» **Exercise**: Transcribe each record exactly. Include every one.

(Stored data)
□ □ □ □ □

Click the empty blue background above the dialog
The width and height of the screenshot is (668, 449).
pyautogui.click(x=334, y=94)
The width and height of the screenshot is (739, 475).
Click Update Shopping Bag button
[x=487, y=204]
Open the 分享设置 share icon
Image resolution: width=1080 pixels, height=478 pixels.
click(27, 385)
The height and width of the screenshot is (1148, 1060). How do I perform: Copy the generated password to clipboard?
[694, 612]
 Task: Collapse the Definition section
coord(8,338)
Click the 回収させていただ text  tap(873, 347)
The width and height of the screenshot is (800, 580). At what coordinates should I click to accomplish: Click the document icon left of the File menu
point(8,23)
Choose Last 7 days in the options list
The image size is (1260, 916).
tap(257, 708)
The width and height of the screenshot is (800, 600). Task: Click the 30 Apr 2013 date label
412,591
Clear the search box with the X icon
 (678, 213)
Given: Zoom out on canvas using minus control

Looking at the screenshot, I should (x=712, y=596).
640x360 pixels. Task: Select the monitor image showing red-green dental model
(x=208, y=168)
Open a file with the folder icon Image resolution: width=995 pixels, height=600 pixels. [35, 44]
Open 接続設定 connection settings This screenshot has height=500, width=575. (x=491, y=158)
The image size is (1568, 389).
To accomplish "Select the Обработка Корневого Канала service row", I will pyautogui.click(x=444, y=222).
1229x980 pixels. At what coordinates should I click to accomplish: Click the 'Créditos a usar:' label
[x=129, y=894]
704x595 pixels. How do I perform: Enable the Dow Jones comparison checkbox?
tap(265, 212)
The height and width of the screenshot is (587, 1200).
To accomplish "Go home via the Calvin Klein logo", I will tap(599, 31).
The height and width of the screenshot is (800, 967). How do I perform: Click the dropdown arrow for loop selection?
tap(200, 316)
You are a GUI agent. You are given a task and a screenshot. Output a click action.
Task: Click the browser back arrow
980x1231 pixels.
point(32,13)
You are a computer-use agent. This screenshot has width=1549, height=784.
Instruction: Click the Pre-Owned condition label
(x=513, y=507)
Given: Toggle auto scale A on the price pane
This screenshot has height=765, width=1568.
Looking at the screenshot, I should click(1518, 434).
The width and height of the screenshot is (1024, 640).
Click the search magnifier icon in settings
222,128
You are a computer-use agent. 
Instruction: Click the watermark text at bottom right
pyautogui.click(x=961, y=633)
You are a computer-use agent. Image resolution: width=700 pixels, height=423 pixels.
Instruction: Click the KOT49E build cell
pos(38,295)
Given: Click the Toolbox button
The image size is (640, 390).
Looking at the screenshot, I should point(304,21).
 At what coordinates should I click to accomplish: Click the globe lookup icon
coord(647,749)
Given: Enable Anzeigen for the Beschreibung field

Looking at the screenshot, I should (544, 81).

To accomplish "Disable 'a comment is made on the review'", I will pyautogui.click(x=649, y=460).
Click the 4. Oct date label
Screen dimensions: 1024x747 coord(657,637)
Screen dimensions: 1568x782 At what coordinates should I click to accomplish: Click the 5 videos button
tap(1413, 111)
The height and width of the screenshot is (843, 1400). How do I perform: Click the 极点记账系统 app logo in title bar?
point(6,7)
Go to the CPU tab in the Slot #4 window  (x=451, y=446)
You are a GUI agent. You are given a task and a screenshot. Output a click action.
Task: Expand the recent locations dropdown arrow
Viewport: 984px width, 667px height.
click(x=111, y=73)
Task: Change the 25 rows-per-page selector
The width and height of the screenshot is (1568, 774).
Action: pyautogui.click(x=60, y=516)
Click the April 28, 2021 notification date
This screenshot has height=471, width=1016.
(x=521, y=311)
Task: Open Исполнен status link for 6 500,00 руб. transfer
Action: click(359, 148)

□ □ □ □ □

» **Exercise response**:
Click the empty blue background above the dialog
The width and height of the screenshot is (668, 449).
pyautogui.click(x=334, y=94)
The width and height of the screenshot is (739, 475).
Click Update Shopping Bag button
[x=487, y=204]
Open the 分享设置 share icon
Image resolution: width=1080 pixels, height=478 pixels.
click(27, 385)
The height and width of the screenshot is (1148, 1060). How do I perform: Copy the generated password to clipboard?
[694, 612]
 Task: Collapse the Definition section
coord(8,338)
Click the 回収させていただ text  tap(873, 347)
The width and height of the screenshot is (800, 580). At what coordinates should I click to accomplish: Click the document icon left of the File menu
point(8,23)
Choose Last 7 days in the options list
The image size is (1260, 916).
tap(257, 708)
The width and height of the screenshot is (800, 600). Task: Click the 30 Apr 2013 date label
412,591
Clear the search box with the X icon
 (678, 213)
Given: Zoom out on canvas using minus control

Looking at the screenshot, I should (x=712, y=596).
640x360 pixels. Task: Select the monitor image showing red-green dental model
(x=208, y=168)
Open a file with the folder icon Image resolution: width=995 pixels, height=600 pixels. [35, 44]
Open 接続設定 connection settings This screenshot has height=500, width=575. (x=491, y=158)
The image size is (1568, 389).
To accomplish "Select the Обработка Корневого Канала service row", I will pyautogui.click(x=444, y=222).
1229x980 pixels. At what coordinates should I click to accomplish: Click the 'Créditos a usar:' label
[x=129, y=894]
704x595 pixels. How do I perform: Enable the Dow Jones comparison checkbox?
tap(265, 212)
The height and width of the screenshot is (587, 1200).
To accomplish "Go home via the Calvin Klein logo", I will tap(599, 31).
The height and width of the screenshot is (800, 967). How do I perform: Click the dropdown arrow for loop selection?
tap(200, 316)
You are a GUI agent. You are given a task and a screenshot. Output a click action.
Task: Click the browser back arrow
980x1231 pixels.
point(32,13)
You are a computer-use agent. This screenshot has width=1549, height=784.
Instruction: Click the Pre-Owned condition label
(x=513, y=507)
Given: Toggle auto scale A on the price pane
This screenshot has height=765, width=1568.
Looking at the screenshot, I should click(1518, 434).
The width and height of the screenshot is (1024, 640).
Click the search magnifier icon in settings
222,128
You are a computer-use agent. 
Instruction: Click the watermark text at bottom right
pyautogui.click(x=961, y=633)
You are a computer-use agent. Image resolution: width=700 pixels, height=423 pixels.
Instruction: Click the KOT49E build cell
pos(38,295)
Given: Click the Toolbox button
The image size is (640, 390).
Looking at the screenshot, I should point(304,21).
 At what coordinates should I click to accomplish: Click the globe lookup icon
coord(647,749)
Given: Enable Anzeigen for the Beschreibung field

Looking at the screenshot, I should (544, 81).

To accomplish "Disable 'a comment is made on the review'", I will pyautogui.click(x=649, y=460).
Click the 4. Oct date label
Screen dimensions: 1024x747 coord(657,637)
Screen dimensions: 1568x782 At what coordinates should I click to accomplish: Click the 5 videos button
tap(1413, 111)
The height and width of the screenshot is (843, 1400). How do I perform: Click the 极点记账系统 app logo in title bar?
point(6,7)
Go to the CPU tab in the Slot #4 window  (x=451, y=446)
You are a GUI agent. You are given a task and a screenshot. Output a click action.
Task: Expand the recent locations dropdown arrow
Viewport: 984px width, 667px height.
click(x=111, y=73)
Task: Change the 25 rows-per-page selector
The width and height of the screenshot is (1568, 774).
Action: pyautogui.click(x=60, y=516)
Click the April 28, 2021 notification date
This screenshot has height=471, width=1016.
(x=521, y=311)
Task: Open Исполнен status link for 6 500,00 руб. transfer
Action: click(359, 148)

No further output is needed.